> _Saved data entries_:
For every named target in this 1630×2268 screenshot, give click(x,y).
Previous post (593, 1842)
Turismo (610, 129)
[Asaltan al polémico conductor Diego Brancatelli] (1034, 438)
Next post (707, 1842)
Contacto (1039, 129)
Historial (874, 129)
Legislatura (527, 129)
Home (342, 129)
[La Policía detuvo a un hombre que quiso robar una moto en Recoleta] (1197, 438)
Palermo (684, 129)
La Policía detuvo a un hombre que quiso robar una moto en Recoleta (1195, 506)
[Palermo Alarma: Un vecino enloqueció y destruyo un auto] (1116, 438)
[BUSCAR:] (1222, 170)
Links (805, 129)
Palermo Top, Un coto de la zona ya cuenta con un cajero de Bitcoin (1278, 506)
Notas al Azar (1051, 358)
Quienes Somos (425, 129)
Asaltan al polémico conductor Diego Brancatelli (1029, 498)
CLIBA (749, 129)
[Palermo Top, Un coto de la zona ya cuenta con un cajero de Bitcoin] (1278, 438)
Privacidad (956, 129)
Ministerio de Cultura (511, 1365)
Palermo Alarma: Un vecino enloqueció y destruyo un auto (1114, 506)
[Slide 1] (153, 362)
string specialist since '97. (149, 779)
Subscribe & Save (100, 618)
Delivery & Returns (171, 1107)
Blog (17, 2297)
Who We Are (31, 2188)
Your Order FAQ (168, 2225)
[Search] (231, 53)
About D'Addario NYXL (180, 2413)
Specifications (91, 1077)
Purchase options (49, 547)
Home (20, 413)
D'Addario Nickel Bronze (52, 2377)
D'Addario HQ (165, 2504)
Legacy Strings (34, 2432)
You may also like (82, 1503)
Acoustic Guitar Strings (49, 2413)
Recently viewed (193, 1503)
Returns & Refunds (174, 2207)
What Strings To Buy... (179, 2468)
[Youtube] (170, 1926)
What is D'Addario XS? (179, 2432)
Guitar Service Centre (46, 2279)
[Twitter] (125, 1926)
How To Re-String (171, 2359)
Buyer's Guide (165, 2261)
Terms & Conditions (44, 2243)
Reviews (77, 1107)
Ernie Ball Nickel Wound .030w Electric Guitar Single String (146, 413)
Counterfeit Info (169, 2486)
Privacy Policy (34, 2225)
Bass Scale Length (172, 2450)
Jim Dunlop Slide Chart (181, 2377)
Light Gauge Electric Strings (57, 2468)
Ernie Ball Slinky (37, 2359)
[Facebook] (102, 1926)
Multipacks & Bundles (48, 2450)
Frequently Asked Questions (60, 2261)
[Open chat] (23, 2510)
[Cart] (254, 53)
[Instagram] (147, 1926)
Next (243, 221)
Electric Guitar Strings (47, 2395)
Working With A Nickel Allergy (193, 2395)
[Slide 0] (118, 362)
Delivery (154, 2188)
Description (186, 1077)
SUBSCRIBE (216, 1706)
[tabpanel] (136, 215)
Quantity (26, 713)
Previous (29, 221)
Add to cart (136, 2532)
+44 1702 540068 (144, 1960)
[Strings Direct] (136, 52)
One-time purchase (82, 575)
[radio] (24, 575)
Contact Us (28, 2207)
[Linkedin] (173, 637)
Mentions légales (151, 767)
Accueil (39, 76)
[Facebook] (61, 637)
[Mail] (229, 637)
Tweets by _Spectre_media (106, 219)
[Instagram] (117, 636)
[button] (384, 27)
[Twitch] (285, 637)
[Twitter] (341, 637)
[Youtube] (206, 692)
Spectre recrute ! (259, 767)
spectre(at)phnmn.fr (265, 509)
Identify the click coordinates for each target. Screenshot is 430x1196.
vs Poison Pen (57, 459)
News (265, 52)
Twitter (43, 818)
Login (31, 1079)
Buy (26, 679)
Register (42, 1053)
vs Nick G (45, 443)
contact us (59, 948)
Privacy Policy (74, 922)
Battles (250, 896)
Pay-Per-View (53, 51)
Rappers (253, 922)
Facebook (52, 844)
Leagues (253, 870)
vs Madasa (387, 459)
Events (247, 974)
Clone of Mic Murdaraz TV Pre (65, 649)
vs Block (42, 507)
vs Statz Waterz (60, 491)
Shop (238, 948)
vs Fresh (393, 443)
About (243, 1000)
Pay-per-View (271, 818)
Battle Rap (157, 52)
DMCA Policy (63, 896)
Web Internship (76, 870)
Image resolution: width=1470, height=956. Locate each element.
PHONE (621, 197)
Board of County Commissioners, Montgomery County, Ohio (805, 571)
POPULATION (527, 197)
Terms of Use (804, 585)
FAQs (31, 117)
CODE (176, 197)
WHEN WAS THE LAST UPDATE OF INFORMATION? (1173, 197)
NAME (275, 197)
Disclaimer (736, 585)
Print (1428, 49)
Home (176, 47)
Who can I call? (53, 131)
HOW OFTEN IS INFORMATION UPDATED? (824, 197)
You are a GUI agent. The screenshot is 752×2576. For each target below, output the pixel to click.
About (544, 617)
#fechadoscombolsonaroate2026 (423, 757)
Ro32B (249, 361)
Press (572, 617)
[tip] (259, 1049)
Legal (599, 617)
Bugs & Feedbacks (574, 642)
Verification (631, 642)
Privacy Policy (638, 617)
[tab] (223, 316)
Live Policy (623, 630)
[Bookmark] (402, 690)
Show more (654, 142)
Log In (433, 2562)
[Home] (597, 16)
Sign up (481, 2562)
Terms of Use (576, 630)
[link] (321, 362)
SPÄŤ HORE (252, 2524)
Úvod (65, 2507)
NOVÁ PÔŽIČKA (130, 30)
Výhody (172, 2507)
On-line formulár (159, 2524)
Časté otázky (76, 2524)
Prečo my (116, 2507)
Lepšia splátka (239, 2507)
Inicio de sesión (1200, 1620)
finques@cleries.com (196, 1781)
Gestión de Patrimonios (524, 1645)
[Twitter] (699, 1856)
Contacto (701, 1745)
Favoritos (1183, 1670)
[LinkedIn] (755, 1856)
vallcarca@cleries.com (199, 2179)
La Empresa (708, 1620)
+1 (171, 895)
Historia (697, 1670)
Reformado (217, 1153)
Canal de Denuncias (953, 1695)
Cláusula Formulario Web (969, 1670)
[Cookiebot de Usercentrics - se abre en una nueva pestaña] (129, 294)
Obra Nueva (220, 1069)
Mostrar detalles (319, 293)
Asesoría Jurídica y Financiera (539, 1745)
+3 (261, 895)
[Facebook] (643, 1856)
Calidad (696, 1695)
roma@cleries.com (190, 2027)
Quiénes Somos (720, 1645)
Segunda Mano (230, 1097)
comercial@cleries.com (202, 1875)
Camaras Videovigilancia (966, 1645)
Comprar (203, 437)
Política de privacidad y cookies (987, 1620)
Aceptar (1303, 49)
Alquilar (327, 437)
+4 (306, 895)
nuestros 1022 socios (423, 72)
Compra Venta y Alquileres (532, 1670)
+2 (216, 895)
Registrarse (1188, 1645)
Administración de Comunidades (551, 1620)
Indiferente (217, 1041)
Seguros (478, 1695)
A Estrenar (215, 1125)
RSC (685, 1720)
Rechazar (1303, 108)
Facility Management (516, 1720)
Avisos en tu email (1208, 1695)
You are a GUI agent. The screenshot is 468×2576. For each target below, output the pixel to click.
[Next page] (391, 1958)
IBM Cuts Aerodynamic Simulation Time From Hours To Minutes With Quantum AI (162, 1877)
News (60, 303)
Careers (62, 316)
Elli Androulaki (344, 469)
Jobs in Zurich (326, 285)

> _What is expected_:
Only the lines from the one containing "La Empresa (708, 1620)" through the end of the entries above belong in the answer; repeat them exactly.

> _Answer to this problem_:
La Empresa (708, 1620)
+1 (171, 895)
Historia (697, 1670)
Reformado (217, 1153)
Canal de Denuncias (953, 1695)
Cláusula Formulario Web (969, 1670)
[Cookiebot de Usercentrics - se abre en una nueva pestaña] (129, 294)
Obra Nueva (220, 1069)
Mostrar detalles (319, 293)
Asesoría Jurídica y Financiera (539, 1745)
+3 (261, 895)
[Facebook] (643, 1856)
Calidad (696, 1695)
roma@cleries.com (190, 2027)
Quiénes Somos (720, 1645)
Segunda Mano (230, 1097)
comercial@cleries.com (202, 1875)
Camaras Videovigilancia (966, 1645)
Comprar (203, 437)
Política de privacidad y cookies (987, 1620)
Aceptar (1303, 49)
Alquilar (327, 437)
+4 (306, 895)
nuestros 1022 socios (423, 72)
Compra Venta y Alquileres (532, 1670)
+2 (216, 895)
Registrarse (1188, 1645)
Administración de Comunidades (551, 1620)
Indiferente (217, 1041)
Seguros (478, 1695)
A Estrenar (215, 1125)
RSC (685, 1720)
Rechazar (1303, 108)
Facility Management (516, 1720)
Avisos en tu email (1208, 1695)
You are a GUI agent. The screenshot is 468×2576. For each target below, output the pixel to click.
[Next page] (391, 1958)
IBM Cuts Aerodynamic Simulation Time From Hours To Minutes With Quantum AI (162, 1877)
News (60, 303)
Careers (62, 316)
Elli Androulaki (344, 469)
Jobs in Zurich (326, 285)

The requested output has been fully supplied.